• [ABOUT THIS EXERCISE]:
In the listing that follows, the range to quote begins at the line that has "Devorex Classic (143, 1847)" and ends after the line that has "注册 (1016, 18)"; quote it verbatim and add nothing.

____________

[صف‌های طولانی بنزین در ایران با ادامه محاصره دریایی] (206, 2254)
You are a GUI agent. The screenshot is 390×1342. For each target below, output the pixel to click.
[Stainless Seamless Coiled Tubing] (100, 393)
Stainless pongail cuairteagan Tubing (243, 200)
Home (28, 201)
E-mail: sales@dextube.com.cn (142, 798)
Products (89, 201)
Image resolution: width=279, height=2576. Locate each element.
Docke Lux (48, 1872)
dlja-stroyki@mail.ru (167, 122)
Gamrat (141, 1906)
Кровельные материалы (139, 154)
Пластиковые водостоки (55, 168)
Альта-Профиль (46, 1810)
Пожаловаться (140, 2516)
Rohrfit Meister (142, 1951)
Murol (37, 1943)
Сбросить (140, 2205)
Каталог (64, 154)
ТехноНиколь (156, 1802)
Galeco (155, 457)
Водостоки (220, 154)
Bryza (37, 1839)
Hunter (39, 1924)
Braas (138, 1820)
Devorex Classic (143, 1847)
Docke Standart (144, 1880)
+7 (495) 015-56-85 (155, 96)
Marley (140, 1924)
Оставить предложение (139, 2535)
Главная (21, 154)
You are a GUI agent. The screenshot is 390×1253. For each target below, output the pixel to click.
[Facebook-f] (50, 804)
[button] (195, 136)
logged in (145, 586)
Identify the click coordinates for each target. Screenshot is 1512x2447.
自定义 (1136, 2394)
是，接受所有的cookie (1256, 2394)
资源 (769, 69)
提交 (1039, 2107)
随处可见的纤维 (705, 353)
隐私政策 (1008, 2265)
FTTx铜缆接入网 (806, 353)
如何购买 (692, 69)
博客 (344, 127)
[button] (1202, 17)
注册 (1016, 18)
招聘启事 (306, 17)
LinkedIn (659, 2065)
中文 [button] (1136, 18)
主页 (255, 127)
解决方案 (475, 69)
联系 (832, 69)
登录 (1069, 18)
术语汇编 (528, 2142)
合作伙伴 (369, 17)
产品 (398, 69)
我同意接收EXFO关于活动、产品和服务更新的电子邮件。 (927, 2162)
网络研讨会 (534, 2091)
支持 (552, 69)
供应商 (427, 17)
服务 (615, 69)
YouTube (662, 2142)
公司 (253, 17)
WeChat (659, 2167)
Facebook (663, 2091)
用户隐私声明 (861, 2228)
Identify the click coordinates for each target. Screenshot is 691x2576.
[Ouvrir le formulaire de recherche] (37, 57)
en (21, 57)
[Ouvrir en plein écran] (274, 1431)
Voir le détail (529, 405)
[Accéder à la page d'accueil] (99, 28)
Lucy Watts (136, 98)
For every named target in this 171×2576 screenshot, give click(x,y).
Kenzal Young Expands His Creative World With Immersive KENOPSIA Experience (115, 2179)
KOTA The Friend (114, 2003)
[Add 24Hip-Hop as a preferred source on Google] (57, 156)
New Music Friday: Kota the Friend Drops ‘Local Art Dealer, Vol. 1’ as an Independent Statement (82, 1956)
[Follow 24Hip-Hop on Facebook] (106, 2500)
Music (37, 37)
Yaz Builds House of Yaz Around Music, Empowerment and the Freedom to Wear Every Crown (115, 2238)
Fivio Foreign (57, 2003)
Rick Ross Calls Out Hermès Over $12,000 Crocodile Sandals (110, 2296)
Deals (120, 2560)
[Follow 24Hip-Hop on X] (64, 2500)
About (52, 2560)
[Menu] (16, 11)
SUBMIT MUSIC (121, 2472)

____________

• [THE COMPLETED TASK]:
Devorex Classic (143, 1847)
Docke Standart (144, 1880)
+7 (495) 015-56-85 (155, 96)
Marley (140, 1924)
Оставить предложение (139, 2535)
Главная (21, 154)
You are a GUI agent. The screenshot is 390×1253. For each target below, output the pixel to click.
[Facebook-f] (50, 804)
[button] (195, 136)
logged in (145, 586)
Identify the click coordinates for each target. Screenshot is 1512x2447.
自定义 (1136, 2394)
是，接受所有的cookie (1256, 2394)
资源 (769, 69)
提交 (1039, 2107)
随处可见的纤维 (705, 353)
隐私政策 (1008, 2265)
FTTx铜缆接入网 (806, 353)
如何购买 (692, 69)
博客 (344, 127)
[button] (1202, 17)
注册 (1016, 18)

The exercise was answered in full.